(WHAT TO PRODUCE):
Based on the entries below, how many lines contain the word "computer"? Respond with only the number.

(Collected data):
<<<<
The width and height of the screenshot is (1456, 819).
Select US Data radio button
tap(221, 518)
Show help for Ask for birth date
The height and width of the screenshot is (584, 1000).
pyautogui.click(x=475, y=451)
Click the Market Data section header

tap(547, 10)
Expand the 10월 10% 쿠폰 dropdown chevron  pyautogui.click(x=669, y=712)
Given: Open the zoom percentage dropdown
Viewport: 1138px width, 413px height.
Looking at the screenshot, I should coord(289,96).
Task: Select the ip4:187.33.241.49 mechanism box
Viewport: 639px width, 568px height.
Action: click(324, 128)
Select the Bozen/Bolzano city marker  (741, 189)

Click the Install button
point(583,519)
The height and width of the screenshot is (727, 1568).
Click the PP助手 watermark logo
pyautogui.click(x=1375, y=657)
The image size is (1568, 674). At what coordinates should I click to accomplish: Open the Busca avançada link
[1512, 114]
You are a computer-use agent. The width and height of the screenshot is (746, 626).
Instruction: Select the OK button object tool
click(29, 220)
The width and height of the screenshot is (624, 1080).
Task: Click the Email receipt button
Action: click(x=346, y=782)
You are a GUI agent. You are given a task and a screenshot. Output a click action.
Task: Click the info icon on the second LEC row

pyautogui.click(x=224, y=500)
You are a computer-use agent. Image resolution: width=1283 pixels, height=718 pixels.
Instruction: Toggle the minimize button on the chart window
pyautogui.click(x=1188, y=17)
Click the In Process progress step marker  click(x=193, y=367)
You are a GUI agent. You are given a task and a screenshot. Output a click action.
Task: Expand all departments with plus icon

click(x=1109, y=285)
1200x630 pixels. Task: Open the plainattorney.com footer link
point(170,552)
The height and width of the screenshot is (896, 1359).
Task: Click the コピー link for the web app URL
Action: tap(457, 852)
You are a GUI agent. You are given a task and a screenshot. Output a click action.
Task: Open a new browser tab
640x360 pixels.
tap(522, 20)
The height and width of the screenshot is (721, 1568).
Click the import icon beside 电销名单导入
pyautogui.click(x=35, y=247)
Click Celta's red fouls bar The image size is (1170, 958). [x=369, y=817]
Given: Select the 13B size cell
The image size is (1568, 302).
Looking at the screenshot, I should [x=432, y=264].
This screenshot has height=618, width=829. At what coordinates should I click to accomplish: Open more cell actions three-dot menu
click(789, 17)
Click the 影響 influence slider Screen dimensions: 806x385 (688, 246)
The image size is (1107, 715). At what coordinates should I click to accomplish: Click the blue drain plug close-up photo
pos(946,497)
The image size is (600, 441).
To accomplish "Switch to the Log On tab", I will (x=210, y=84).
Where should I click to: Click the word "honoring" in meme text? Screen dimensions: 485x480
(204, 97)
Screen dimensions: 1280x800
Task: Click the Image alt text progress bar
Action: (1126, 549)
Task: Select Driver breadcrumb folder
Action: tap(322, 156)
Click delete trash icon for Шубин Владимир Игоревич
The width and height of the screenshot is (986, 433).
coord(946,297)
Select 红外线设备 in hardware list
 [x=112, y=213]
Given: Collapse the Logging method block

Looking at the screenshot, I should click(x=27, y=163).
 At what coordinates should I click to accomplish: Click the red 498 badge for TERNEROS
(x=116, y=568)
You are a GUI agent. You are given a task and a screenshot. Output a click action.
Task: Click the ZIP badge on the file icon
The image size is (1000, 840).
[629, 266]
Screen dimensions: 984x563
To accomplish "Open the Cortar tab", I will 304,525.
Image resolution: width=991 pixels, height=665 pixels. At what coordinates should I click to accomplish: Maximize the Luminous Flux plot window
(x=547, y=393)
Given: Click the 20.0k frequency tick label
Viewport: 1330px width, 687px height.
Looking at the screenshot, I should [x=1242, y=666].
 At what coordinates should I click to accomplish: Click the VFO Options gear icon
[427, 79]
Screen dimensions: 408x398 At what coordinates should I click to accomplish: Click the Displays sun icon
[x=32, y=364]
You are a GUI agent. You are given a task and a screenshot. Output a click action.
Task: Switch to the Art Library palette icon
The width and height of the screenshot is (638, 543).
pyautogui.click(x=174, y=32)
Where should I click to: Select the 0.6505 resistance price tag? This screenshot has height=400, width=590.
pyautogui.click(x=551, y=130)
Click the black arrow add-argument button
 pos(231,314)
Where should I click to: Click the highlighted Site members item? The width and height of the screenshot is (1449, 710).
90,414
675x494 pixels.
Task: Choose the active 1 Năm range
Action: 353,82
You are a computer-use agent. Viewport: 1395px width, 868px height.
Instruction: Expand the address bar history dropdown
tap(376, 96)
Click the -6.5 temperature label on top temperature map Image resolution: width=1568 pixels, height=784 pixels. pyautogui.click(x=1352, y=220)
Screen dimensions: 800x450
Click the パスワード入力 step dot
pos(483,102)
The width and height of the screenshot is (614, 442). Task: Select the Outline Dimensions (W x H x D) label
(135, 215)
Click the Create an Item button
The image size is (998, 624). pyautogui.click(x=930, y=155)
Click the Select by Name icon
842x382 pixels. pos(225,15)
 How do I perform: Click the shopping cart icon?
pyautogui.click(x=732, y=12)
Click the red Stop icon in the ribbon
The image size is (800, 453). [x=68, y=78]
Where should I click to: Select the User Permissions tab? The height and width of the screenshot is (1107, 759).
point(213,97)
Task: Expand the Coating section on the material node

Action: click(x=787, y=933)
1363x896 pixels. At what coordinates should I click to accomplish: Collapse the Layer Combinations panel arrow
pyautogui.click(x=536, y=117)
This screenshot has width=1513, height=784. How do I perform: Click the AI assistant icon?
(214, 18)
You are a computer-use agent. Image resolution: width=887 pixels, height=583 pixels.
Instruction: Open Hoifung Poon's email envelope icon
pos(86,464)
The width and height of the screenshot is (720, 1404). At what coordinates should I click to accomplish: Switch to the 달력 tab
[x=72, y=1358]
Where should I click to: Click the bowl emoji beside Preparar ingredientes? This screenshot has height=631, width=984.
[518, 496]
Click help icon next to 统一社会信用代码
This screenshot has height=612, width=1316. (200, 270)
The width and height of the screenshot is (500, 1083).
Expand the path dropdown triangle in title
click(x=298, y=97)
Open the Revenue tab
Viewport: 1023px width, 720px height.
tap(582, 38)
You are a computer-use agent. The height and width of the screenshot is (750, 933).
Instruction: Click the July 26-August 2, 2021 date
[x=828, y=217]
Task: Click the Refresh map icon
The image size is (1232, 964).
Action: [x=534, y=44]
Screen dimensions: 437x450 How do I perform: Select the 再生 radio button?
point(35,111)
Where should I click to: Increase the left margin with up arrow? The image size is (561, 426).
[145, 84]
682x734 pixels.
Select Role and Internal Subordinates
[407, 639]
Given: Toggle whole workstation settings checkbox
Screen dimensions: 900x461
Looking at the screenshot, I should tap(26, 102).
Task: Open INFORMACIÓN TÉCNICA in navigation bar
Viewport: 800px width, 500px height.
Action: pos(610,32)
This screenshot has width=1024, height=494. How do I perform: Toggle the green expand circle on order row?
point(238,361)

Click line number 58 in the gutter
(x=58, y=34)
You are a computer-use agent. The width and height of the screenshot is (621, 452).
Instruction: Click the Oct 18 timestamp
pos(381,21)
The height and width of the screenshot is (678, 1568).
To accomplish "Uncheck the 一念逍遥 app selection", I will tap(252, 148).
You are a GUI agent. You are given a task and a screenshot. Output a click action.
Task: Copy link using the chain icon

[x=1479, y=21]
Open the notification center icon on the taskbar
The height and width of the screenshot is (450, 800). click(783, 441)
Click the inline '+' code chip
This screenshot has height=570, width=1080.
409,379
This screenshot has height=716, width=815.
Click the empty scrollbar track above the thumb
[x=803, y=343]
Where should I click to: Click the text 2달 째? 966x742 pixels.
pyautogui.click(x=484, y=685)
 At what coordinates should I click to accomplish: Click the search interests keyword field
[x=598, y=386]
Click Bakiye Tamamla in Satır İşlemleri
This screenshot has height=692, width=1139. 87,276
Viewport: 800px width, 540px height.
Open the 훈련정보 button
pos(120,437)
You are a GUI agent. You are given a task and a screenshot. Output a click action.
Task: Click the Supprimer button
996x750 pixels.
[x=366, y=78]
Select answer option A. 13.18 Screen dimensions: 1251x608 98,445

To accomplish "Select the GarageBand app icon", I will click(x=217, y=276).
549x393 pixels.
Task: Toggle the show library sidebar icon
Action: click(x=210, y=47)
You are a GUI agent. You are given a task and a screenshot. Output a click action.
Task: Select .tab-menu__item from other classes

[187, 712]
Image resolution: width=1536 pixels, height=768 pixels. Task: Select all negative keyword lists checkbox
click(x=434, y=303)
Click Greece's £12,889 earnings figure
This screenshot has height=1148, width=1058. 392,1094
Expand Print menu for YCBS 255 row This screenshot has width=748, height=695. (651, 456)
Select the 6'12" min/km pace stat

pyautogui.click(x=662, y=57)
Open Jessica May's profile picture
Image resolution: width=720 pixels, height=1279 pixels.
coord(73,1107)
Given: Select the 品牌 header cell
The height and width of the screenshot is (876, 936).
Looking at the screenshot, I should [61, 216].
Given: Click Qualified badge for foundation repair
>>>>
(ANSWER TO THE EXERCISE):
6